◆ THE EXERCISE
Duplicate the lines of data exactly, starting at the line containing "Tin tức (390, 79)" and stopping after the line containing "[University of Alberta Home Page] (103, 30)".

___ DATASET ENTRIES

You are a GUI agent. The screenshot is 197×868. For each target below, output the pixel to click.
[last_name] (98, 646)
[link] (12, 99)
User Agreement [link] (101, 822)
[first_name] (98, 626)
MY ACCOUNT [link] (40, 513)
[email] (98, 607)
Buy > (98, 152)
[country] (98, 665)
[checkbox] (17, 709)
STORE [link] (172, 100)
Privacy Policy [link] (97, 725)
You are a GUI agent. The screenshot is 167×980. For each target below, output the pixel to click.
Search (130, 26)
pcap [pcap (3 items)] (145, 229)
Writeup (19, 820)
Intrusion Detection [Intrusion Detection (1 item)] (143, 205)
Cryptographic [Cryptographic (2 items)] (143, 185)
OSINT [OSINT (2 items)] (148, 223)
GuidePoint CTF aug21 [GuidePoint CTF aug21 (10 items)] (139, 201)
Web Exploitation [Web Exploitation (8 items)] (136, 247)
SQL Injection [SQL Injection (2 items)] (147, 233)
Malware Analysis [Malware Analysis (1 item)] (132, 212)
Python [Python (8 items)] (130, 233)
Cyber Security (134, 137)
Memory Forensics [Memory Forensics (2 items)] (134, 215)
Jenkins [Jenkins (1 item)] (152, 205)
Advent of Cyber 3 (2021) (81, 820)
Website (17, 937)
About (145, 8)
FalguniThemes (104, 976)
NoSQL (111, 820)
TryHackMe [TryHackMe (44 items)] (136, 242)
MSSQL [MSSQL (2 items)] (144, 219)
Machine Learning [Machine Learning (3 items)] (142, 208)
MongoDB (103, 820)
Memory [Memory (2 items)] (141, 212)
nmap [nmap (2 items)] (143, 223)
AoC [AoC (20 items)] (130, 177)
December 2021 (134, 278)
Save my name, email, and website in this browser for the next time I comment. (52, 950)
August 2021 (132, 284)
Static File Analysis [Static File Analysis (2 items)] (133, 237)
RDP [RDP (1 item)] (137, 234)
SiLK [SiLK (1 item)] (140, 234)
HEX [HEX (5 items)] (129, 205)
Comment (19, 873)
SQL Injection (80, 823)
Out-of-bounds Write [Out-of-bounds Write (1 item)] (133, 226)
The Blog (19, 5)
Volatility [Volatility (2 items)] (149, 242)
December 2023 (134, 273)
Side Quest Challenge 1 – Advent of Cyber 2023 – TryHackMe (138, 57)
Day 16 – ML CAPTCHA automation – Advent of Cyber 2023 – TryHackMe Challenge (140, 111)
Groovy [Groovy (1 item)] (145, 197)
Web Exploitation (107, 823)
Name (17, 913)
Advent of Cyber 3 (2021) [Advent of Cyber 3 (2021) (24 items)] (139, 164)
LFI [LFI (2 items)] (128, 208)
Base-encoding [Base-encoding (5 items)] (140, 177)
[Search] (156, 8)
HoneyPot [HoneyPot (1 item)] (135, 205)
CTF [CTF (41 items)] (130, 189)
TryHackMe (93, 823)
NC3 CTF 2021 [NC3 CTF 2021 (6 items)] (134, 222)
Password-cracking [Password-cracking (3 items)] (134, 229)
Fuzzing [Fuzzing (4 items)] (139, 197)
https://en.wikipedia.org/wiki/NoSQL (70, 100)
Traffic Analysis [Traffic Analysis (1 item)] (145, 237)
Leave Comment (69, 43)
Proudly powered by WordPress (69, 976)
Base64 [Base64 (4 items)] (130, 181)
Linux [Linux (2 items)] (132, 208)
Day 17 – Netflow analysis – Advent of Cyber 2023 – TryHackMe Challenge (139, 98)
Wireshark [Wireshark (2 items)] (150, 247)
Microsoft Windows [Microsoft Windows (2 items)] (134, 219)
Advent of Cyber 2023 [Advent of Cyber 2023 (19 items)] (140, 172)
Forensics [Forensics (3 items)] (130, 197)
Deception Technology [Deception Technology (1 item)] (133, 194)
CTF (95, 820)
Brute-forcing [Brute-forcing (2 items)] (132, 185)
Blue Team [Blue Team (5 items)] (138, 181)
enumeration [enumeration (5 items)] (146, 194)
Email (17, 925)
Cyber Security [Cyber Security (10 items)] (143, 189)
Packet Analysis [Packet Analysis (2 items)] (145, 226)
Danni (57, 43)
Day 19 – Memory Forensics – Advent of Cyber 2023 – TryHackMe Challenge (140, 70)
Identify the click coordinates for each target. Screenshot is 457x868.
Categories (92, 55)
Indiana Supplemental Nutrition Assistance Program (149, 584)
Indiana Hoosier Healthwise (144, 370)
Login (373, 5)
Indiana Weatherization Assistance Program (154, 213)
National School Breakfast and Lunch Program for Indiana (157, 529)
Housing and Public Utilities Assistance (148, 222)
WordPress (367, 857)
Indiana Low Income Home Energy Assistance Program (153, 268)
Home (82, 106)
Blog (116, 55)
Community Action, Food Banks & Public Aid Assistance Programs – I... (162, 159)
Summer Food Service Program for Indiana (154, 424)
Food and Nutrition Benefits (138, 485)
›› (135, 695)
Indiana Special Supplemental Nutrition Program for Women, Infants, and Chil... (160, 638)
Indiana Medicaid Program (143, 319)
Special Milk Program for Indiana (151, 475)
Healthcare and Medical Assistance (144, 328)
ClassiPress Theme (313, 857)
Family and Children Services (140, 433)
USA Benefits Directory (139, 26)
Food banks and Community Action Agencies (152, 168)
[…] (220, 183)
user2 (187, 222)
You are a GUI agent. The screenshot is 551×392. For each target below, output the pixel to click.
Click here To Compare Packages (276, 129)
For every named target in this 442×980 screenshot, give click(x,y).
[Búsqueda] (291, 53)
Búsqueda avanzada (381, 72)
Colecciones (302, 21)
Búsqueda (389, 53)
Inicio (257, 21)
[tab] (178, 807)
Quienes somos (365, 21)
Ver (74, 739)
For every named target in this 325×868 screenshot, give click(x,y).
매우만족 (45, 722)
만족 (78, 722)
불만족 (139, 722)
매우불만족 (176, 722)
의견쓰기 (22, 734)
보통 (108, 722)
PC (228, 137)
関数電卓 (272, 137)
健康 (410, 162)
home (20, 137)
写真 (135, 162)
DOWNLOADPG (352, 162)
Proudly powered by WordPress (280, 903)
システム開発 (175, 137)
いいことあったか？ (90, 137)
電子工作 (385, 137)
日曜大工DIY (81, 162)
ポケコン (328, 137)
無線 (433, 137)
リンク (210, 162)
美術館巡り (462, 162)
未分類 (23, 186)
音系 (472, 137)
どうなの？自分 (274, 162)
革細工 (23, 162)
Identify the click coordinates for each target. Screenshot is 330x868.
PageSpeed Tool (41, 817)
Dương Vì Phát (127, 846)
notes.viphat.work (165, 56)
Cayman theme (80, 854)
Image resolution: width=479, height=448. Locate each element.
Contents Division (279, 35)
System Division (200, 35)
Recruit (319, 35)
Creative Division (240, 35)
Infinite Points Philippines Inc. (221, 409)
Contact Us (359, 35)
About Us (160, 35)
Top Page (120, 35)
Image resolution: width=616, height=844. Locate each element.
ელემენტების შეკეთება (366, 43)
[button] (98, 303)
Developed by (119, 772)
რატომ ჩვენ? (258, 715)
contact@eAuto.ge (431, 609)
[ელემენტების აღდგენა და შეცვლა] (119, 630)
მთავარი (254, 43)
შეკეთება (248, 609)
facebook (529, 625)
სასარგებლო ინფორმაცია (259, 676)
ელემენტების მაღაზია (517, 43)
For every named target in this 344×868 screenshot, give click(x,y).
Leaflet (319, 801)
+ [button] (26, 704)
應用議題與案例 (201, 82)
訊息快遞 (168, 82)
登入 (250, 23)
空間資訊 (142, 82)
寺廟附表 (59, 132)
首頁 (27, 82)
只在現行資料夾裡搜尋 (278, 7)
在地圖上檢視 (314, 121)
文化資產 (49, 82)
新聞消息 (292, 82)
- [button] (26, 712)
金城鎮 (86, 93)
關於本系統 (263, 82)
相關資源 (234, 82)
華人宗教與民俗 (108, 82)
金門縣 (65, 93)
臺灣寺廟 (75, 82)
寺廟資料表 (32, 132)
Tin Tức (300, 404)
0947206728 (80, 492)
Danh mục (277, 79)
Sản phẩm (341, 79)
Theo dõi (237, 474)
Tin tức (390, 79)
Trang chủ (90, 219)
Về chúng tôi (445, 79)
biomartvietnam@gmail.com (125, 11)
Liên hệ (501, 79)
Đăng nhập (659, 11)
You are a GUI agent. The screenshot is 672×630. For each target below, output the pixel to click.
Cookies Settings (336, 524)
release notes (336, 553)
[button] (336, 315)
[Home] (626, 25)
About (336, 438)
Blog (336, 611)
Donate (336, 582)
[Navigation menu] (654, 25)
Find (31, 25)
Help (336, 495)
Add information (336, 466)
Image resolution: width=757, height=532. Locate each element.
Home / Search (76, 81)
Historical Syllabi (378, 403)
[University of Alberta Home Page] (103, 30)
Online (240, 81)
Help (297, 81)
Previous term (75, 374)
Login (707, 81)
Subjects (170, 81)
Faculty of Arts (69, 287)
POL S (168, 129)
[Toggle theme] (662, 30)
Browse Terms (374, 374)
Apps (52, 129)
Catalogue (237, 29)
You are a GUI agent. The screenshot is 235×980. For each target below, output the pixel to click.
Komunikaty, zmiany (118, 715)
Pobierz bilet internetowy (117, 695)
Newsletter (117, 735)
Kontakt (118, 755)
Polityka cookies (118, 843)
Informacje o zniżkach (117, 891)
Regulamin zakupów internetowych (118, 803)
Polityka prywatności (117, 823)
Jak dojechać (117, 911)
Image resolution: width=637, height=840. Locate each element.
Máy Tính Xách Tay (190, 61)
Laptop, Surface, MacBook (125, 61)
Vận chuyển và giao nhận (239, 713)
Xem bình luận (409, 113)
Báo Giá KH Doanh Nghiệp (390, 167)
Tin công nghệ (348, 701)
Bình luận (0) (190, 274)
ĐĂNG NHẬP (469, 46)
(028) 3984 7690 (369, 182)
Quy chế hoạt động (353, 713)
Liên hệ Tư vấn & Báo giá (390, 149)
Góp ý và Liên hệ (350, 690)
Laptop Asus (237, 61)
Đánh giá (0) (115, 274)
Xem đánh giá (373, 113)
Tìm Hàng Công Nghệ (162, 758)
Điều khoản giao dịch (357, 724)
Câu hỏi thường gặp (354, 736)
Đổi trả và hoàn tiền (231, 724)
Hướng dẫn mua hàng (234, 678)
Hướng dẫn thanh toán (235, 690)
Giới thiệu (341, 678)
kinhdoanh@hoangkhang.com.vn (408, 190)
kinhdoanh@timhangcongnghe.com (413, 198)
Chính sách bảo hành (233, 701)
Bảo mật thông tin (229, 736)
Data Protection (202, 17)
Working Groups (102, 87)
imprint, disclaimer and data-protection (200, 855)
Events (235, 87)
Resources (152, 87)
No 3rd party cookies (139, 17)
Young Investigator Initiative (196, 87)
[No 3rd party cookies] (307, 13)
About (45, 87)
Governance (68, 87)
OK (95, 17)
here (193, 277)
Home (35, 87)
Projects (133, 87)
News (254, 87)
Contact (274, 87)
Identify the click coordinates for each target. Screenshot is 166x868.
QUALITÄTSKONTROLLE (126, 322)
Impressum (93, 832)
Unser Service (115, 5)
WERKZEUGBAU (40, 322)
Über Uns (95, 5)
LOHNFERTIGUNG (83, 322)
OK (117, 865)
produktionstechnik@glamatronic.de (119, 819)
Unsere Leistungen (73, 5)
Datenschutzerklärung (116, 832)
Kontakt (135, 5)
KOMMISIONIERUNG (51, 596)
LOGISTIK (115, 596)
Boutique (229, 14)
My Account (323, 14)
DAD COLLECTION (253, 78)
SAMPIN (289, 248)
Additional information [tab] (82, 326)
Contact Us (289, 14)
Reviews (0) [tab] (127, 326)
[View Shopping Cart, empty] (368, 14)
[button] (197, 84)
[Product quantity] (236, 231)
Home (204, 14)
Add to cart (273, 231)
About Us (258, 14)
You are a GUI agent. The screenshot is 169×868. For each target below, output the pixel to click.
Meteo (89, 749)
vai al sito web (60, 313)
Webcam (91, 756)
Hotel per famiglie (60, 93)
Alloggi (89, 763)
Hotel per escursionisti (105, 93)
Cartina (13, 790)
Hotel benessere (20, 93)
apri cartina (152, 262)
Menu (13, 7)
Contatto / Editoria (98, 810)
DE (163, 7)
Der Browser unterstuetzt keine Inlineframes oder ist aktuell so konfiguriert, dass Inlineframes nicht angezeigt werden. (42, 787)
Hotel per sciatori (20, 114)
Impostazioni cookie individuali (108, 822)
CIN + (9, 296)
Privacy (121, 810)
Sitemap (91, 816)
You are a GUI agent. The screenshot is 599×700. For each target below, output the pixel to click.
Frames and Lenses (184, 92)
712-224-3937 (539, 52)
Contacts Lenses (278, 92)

______

◆ TASK ANSWER
Tin tức (390, 79)
Trang chủ (90, 219)
Về chúng tôi (445, 79)
biomartvietnam@gmail.com (125, 11)
Liên hệ (501, 79)
Đăng nhập (659, 11)
You are a GUI agent. The screenshot is 672×630. For each target below, output the pixel to click.
Cookies Settings (336, 524)
release notes (336, 553)
[button] (336, 315)
[Home] (626, 25)
About (336, 438)
Blog (336, 611)
Donate (336, 582)
[Navigation menu] (654, 25)
Find (31, 25)
Help (336, 495)
Add information (336, 466)
Image resolution: width=757, height=532. Locate each element.
Home / Search (76, 81)
Historical Syllabi (378, 403)
[University of Alberta Home Page] (103, 30)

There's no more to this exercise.